As for the namespaces, yes, we know, we just analyze the main name space (or at least we try -- let me know if you find some article in the demo that does not belong there).
Best, Luca
On 7/31/07, Daniel Mayer maveric149@yahoo.com wrote:
--- Luca de Alfaro luca@soe.ucsc.edu wrote:
Thanks for the comments! Yes, we very much wanted a system that
- does not change the day-to-day Wikipedia experience (it worked so
well so far, let's not change what worked; would people be put off,
or
strange behaviors encouraged, by user-to-user ratings?),
- encourages lasting content, but does not punish people whose
content
is rewritten/improved: people are mainly punished for reversions or
partial
reversions.
- does not display reputation associated with authors (newbies to the
Wikipedia provide a good share of the factual content, as they
include many
domain experts, so it's important not to put them off)
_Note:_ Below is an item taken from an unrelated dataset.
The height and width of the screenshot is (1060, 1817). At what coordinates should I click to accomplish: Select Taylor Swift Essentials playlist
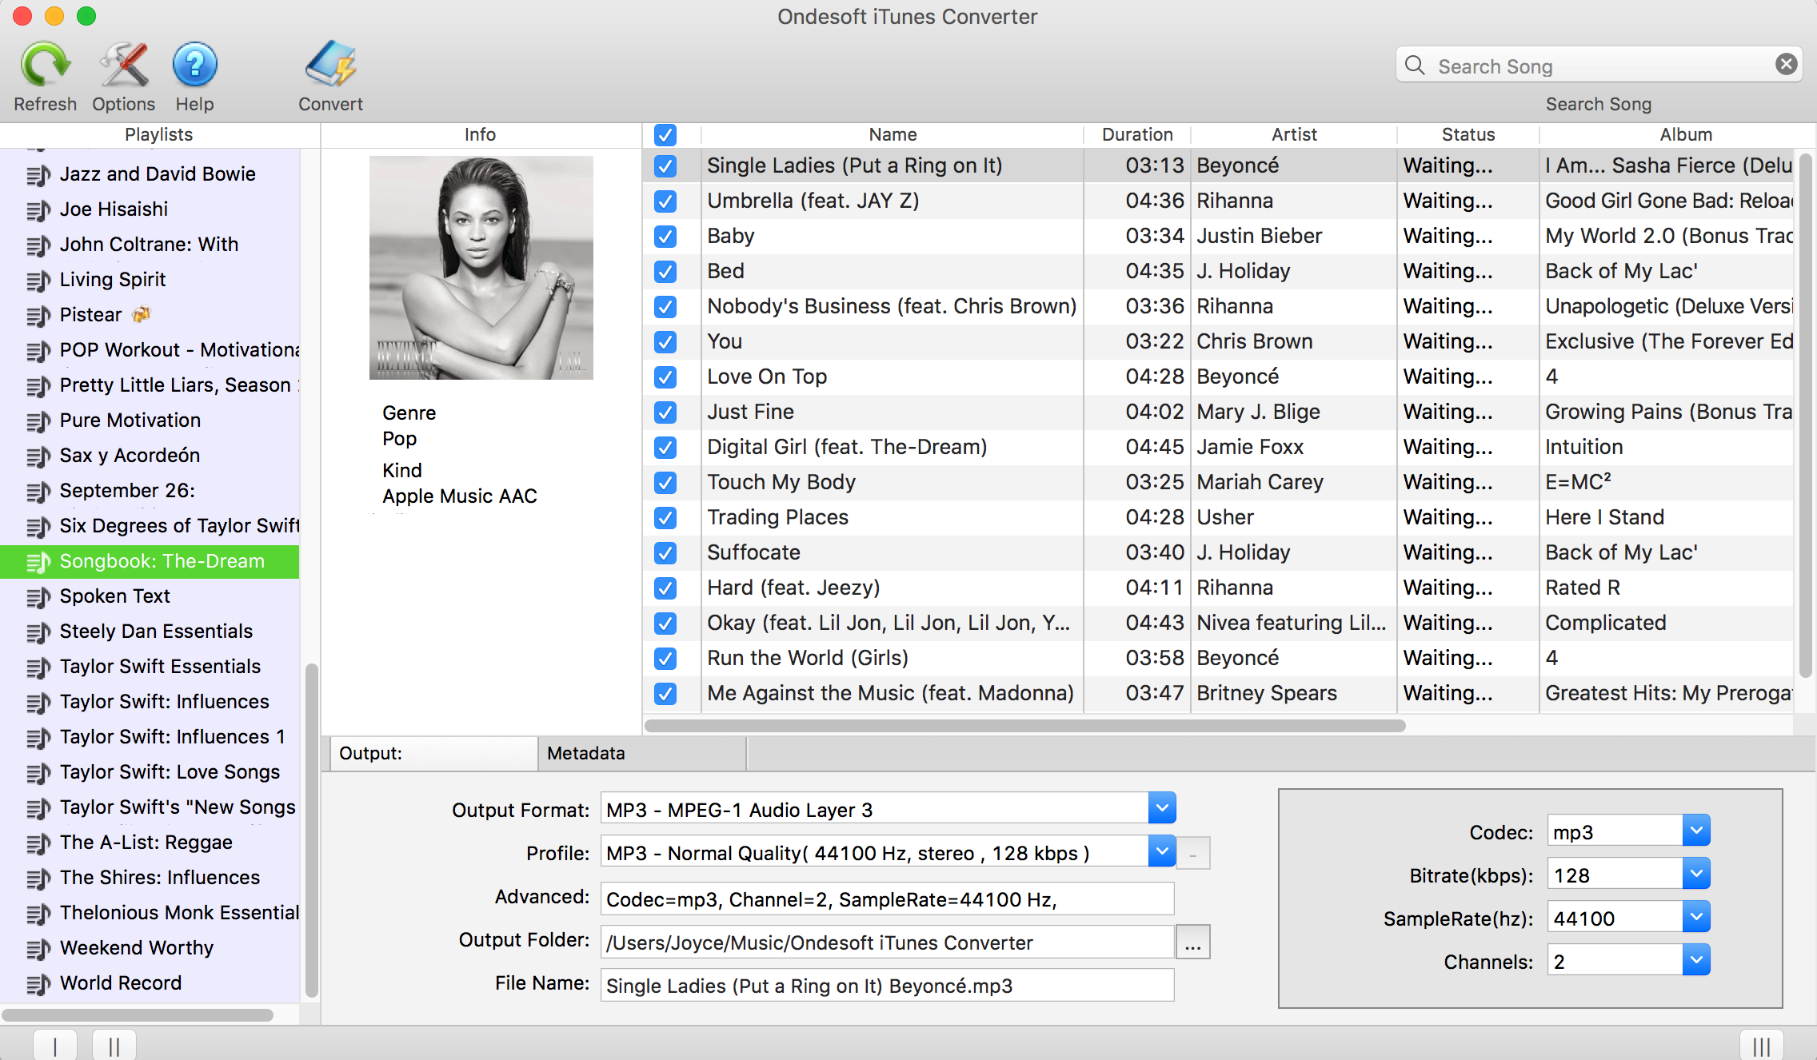[x=159, y=665]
- but still gives useful information to visitors on the trust of text
(and lots more can be done, e.g., getting on request the last high trust version, ...)
As you point out, getting text diff to work is not trivial, and it took
us a
long time to get something we liked; we had to write it from scratch...
the
idea is given in the WWW07 paper: a greedy algorithm, that matches
longest
substrings first, giving however a bias in favor of substrings that
occur in
the same relative position in the pages. Moreover, we keep track not
only
of the text present in a page (the "live" text), but also of the text
that
used to be present, but has been deleted (the "dead" text). If you
don't do
this, reverts (and partial reverts) are not dealt with correctly. We think that even better can be done, in fact (everything can always be improved), but we haven't had a chance yet.
Please continue your work! :) Also, will UCSC allow you to license your work under the GPL or a compatible license? It would be a shame if your work could not be incorporated into MediaWiki one day.
Oh - I'm sure you already thought of this, but please make sure this tool only works on the main namespace since that is where all the articles (content) hang out. Your analysis will be skewed if it looks at non-article content since much of which tends to be preserved as is and without modification for years.
I also don't want to reward those who do almost all their editing outside of articles by giving their edits an incorrectly higher rank. We really need to encourage editing of content, not arguing on talk and policy pages.